● **Passage shown**
□ □ □

For Simpson's rule with error :math:`O(h^4) = O(m^{-4})`, the total error is :math:`O(m^{-4})` but the cost is :math:`m^d`. If we want error :math:`\epsilon`, we need :math:`m \sim \epsilon^{-1/4}`, giving cost :math:`\sim \epsilon^{-d/4}`.

For Monte Carlo with error :math:`O(n^{-1/2})`, achieving error :math:`\epsilon` requires :math:`n \sim \epsilon^{-2}` samples, independent of :math:`d`.

The crossover occurs roughly when :math:`\epsilon^{-d/4} = \epsilon^{-2}`, i.e., :math:`d = 8`. For :math:`d > 8`, Monte Carlo requires fewer function evaluations than Simpson's rule to achieve the same accuracy—and the advantage grows exponentially with dimension.

**Caveat**: This analysis ignores constants, which can favor either method in specific cases. For particular integrands with special structure, deterministic methods may retain advantages even in moderate dimensions. The fundamental message, however, is robust: **in high dimensions, Monte Carlo wins** because its rate doesn't degrade with dimension, while grid methods' costs explode exponentially.

□ □ □

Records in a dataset
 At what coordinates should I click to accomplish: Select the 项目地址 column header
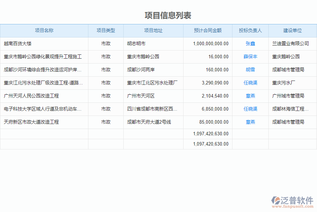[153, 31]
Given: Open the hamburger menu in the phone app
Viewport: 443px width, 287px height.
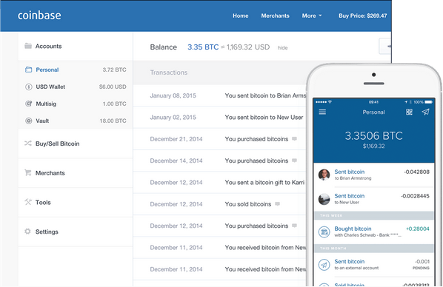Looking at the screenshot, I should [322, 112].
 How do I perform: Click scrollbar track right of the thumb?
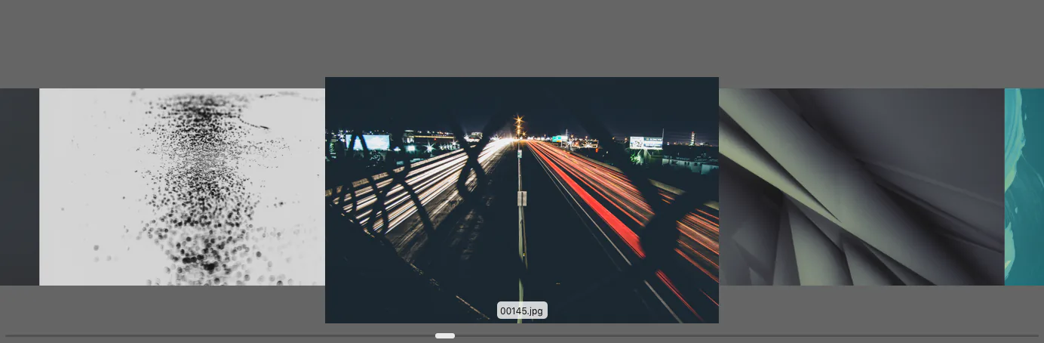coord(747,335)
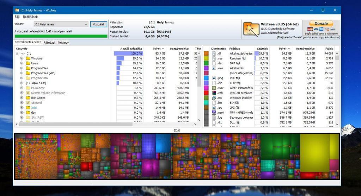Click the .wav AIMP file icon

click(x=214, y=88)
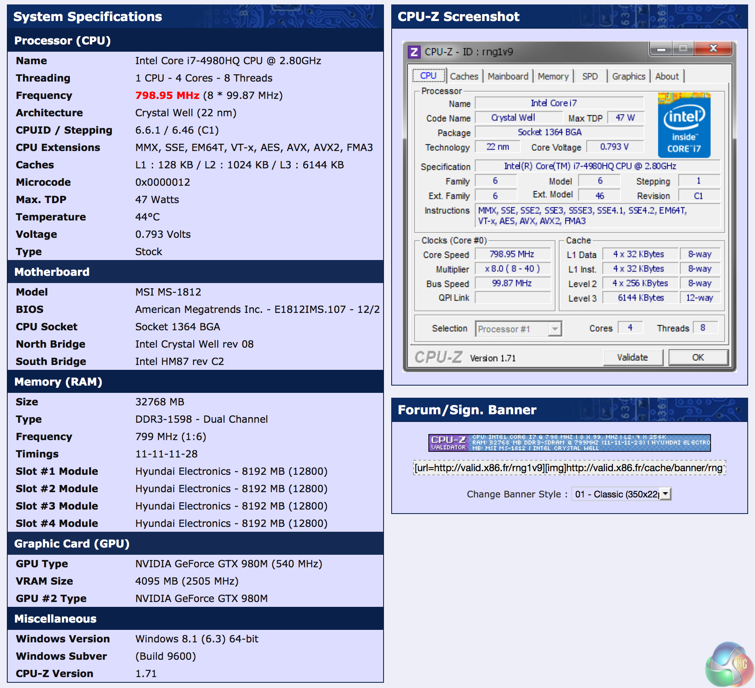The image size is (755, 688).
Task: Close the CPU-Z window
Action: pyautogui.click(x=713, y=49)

□ □ □

● **Directions**
Summarize the passage comparing Monte Carlo with Simpson's rule in two sentences.

● **Task answer**
To reach error ε, Simpson's rule costs about ε^(-d/4) in dimension d, while Monte Carlo needs about ε^(-2) samples independent of d, so Monte Carlo requires fewer function evaluations once d exceeds about 8. Although the analysis ignores constants that can favor either method, Monte Carlo wins in high dimensions because its rate does not degrade with dimension while grid methods' costs explode exponentially.